An overarching theme of my laboratory’s work is the experimental investigation of the network behavior of biological systems relevant to human disease using a variety of biochemical, biophysical, molecular biological, and systems modeling approaches. A primary focus is the biology of gastrointestinal solid tumors such as colorectal and pancreatic cancers.
Proteomic Biomarker Discovery
We use a variety of biochemical tools including high-resolution mass spectrometry for the characterization of proteome-level alterations in primary human tissue samples. Using this approach, we have discovered a variety of novel proteins and pathways in both colorectal cancers and lung adenocarcinomas.
We are refining these approaches to investigate posttranslational modification events directly in primary samples (e.g., phosphorylation or glycosylation events) using novel chemical affinity enrichment techniques as well as metabolic labeling strategies.

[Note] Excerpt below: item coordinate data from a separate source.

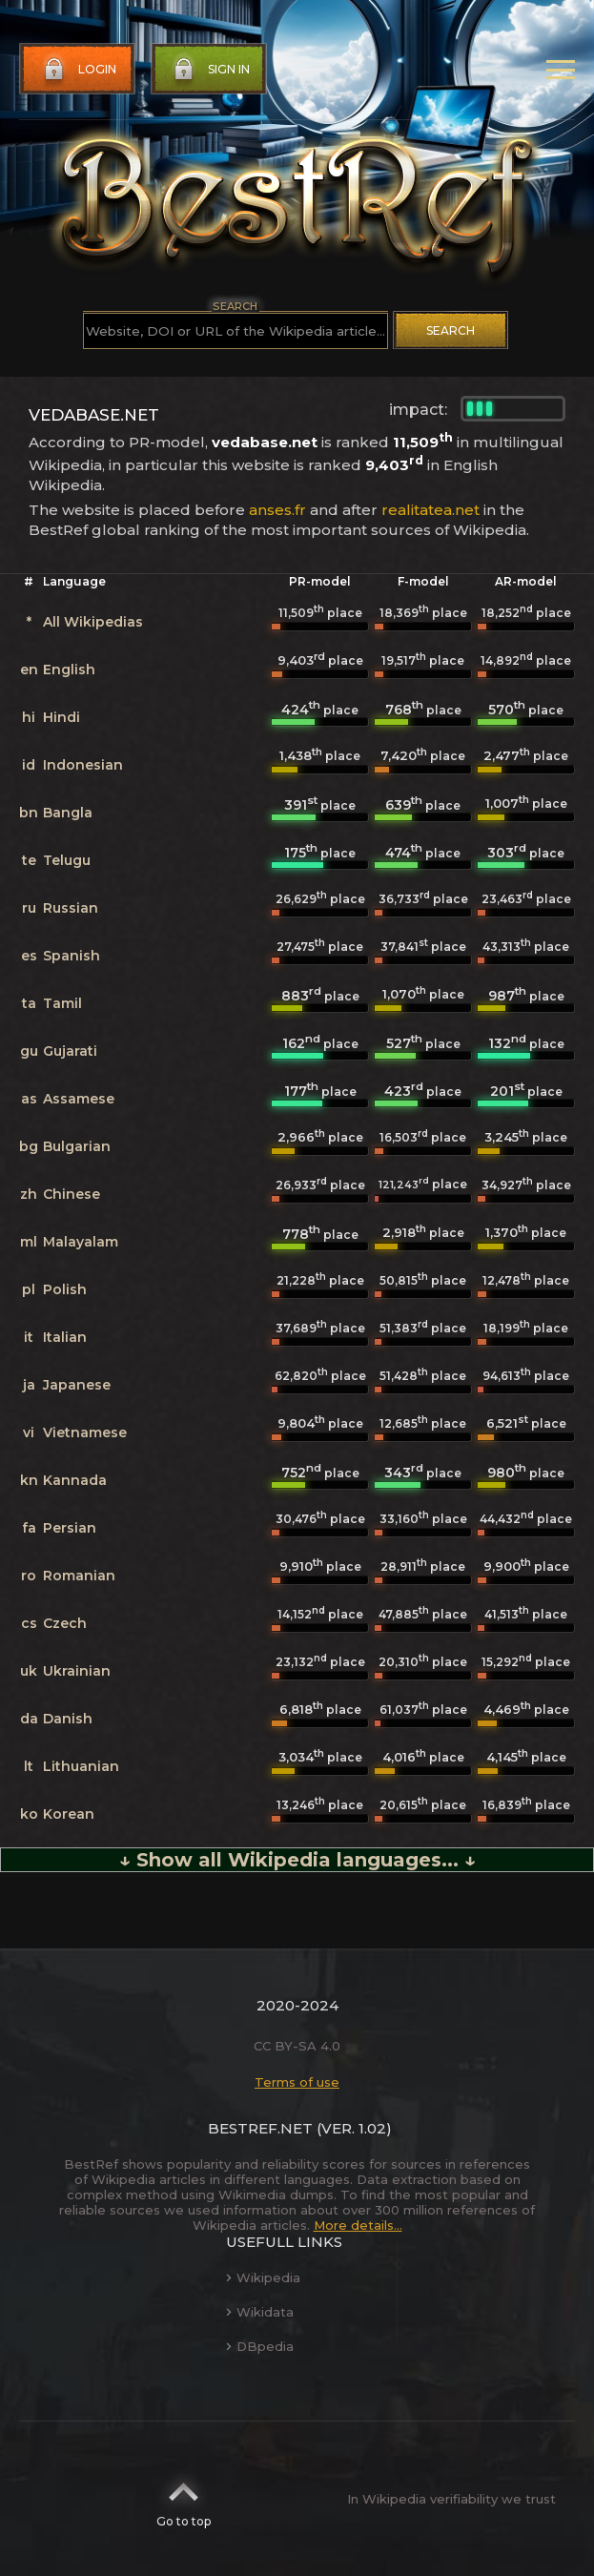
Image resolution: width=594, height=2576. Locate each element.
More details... (358, 2225)
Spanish (71, 955)
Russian (70, 908)
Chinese (71, 1194)
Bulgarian (77, 1146)
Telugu (67, 860)
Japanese (77, 1384)
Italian (65, 1337)
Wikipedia (263, 2277)
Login (78, 70)
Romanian (79, 1575)
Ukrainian (77, 1671)
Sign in (210, 70)
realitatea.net (430, 510)
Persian (69, 1527)
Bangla (67, 812)
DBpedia (260, 2346)
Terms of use (297, 2082)
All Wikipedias (93, 621)
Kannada (75, 1480)
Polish (65, 1289)
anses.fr (277, 510)
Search (450, 330)
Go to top (183, 2498)
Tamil (62, 1003)
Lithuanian (81, 1766)
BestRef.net (260, 2128)
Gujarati (70, 1051)
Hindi (61, 717)
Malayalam (80, 1241)
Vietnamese (85, 1432)
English (69, 669)
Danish (67, 1718)
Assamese (78, 1098)
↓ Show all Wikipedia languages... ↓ (297, 1859)
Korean (68, 1814)
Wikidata (260, 2311)
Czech (65, 1623)
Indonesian (83, 764)
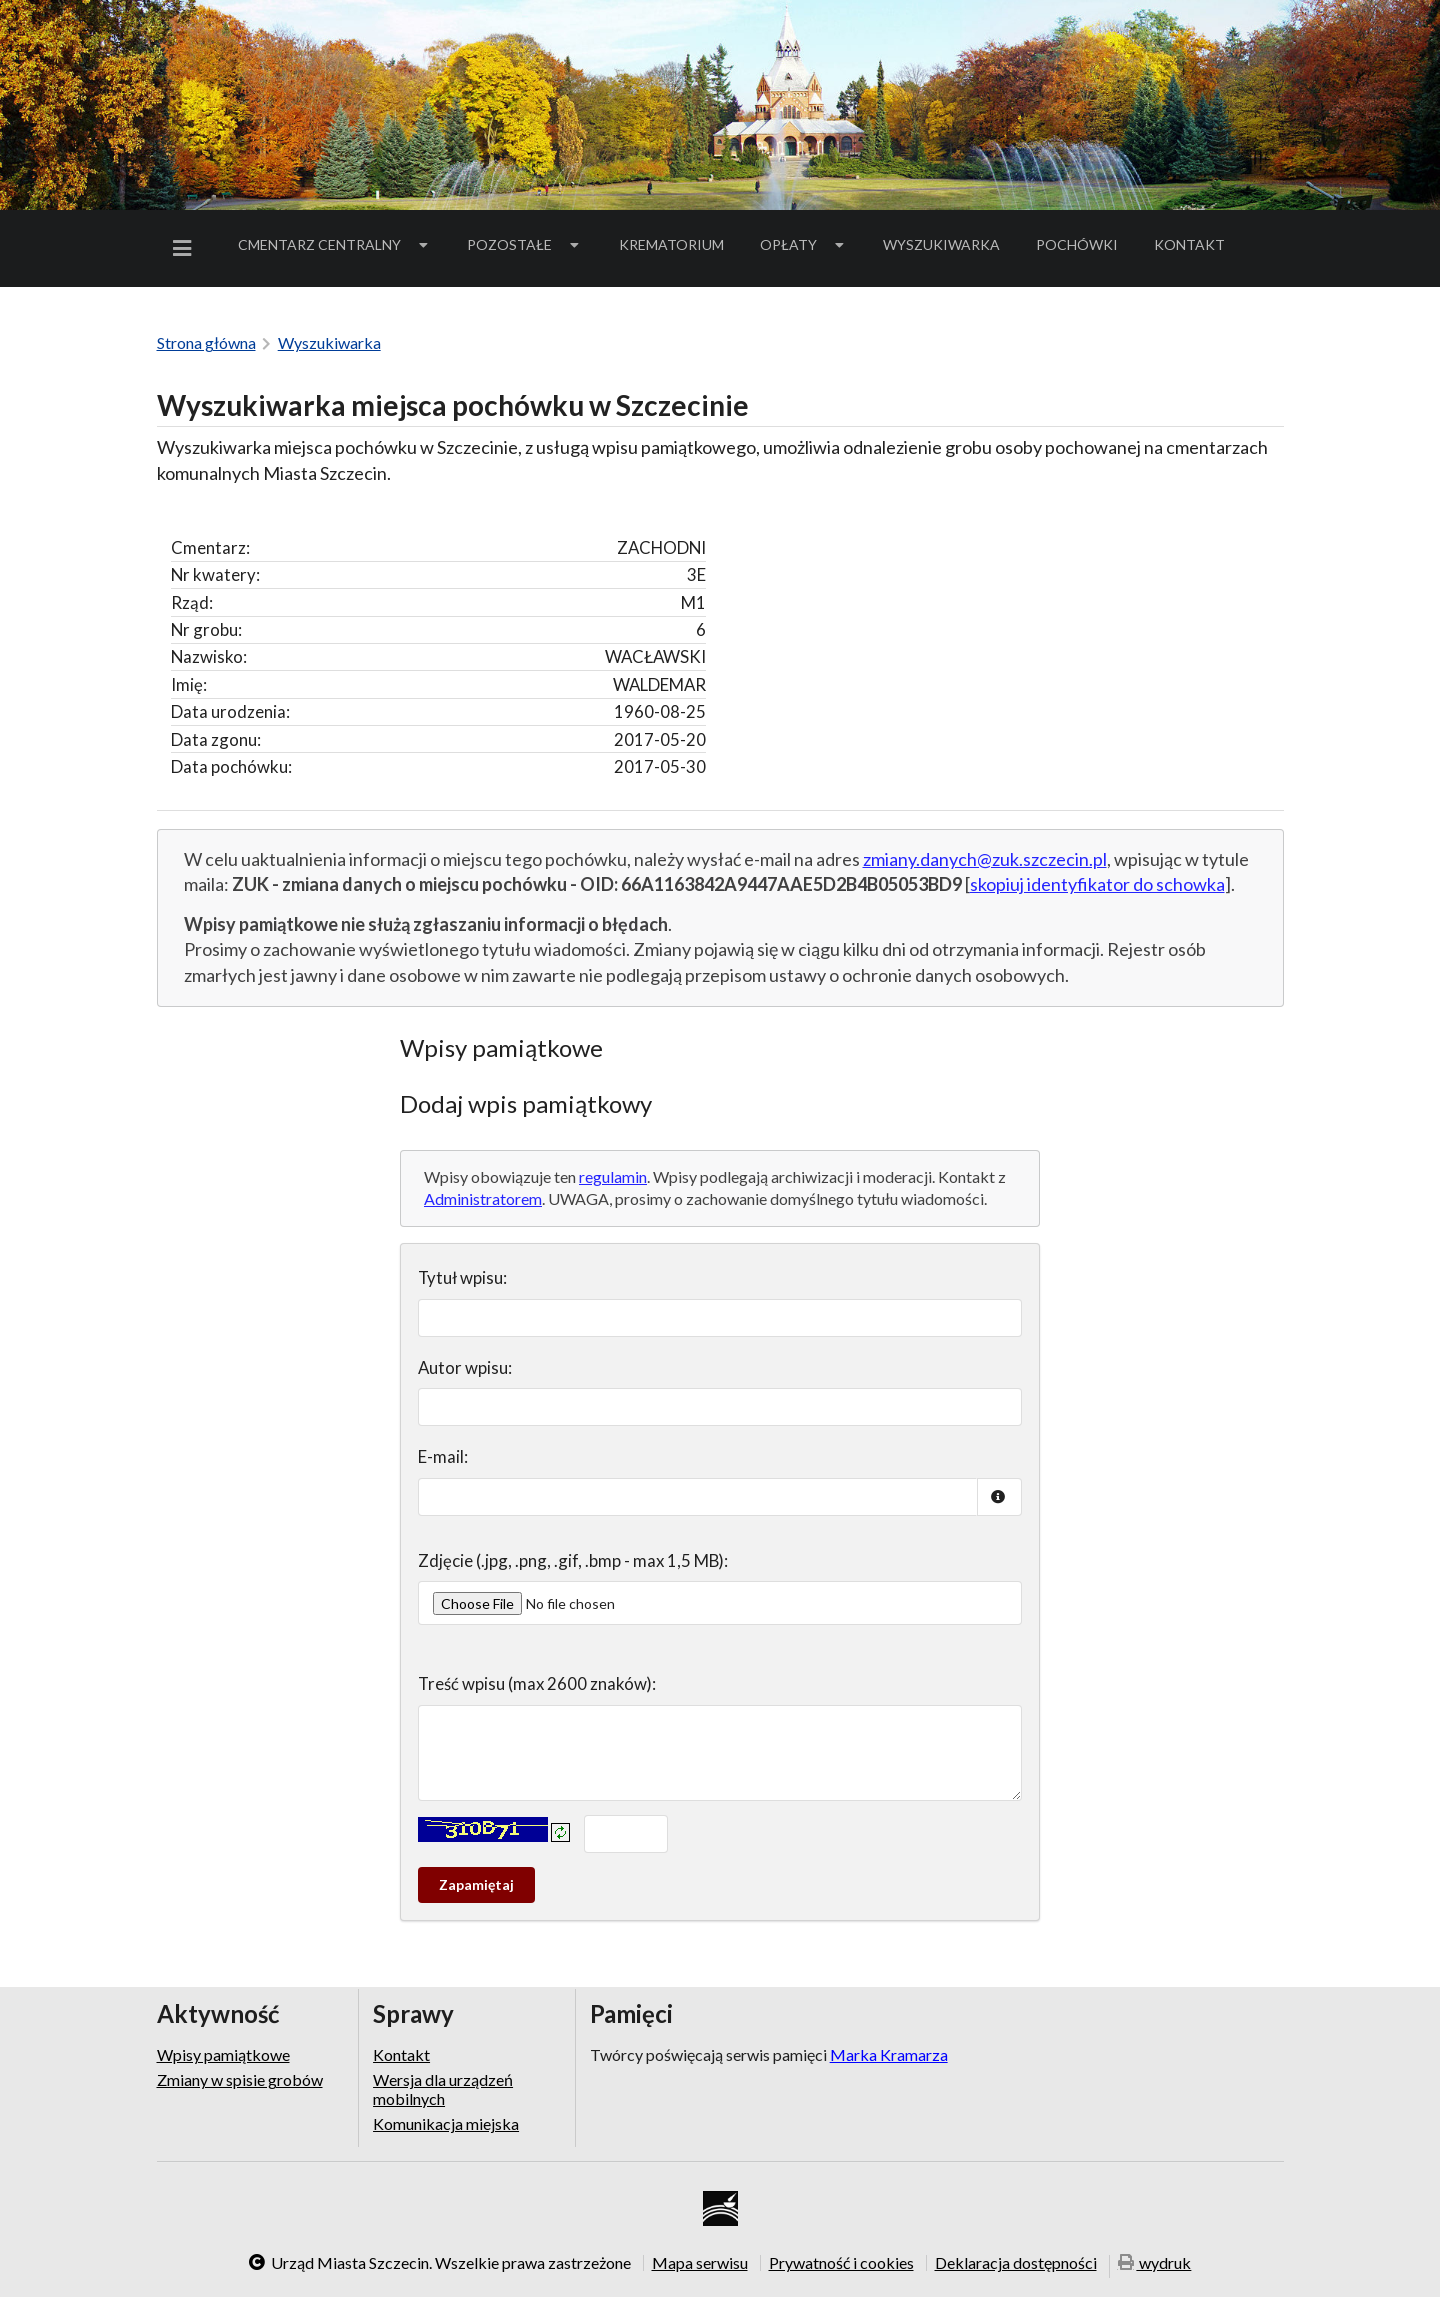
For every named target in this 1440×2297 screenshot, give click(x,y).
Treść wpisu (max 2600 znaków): (537, 1683)
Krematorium (671, 244)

Using similar experimental approaches, we have expanded our work to serum samples with the goal of defining the totality of antibody specificities in a patient’s serum - what we term the “autoantigen-ome”. We are now examining the temporal proteomic evolution of the autoantigen-ome in patients with cancers and autoimmune diseases such as lupus. We expect that this will lead to the discovery of novel antigenic epitopes that can be used for both diagnostic and (immuno-)therapeutic purposes.

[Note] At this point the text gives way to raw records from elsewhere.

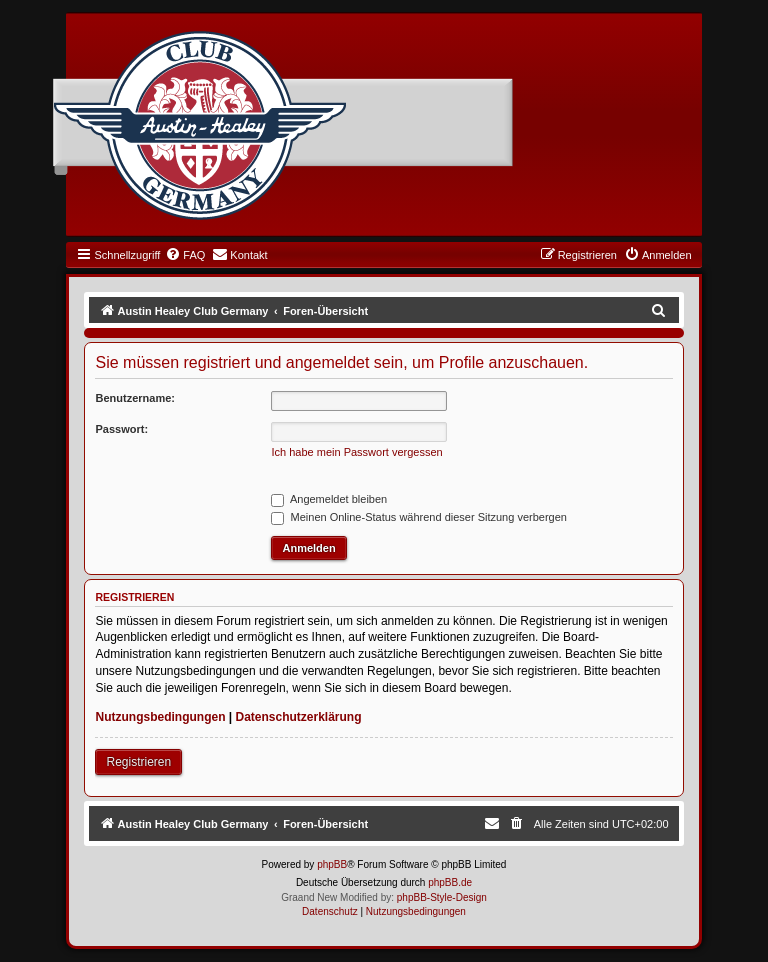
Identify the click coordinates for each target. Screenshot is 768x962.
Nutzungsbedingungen (160, 717)
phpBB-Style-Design (442, 897)
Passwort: (121, 429)
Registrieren (138, 762)
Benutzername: (134, 398)
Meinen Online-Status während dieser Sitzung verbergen (418, 517)
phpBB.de (450, 882)
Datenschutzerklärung (299, 717)
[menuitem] (185, 255)
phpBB (332, 864)
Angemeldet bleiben (329, 499)
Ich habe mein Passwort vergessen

The Impact of Genomic Aberrations on the Proteome
With near-complete genome sequencing of cancer samples it becomes feasible to use this information (together with transcriptome-wide expression data) to try to answer some fundamental questions about proteome-level effects. For example, we would like to answer the question of how many of the dozens of somatic coding sequence changes at cancer genome level actually make it into detectable aberrant proteins as opposed to leading to unstable mRNA, abortive translation events, or unstable proteins with accelerated turnover. This is an important question because all current targeted therapies are directed against proteins (enzymes or structural proteins), and therapeutic effects will only be experienced when the modified protein is actually made.
To this end, we are sequencing a variety of cancer tissue samples for which we also have high-quality fresh-frozen samples from the very same patient and tumor location. This allows us to inform mass spectrometric investigation with prior knowledge about sequence-predicted, patient-specific alterations and to focus on the direct detection of mutated proteins and peptides.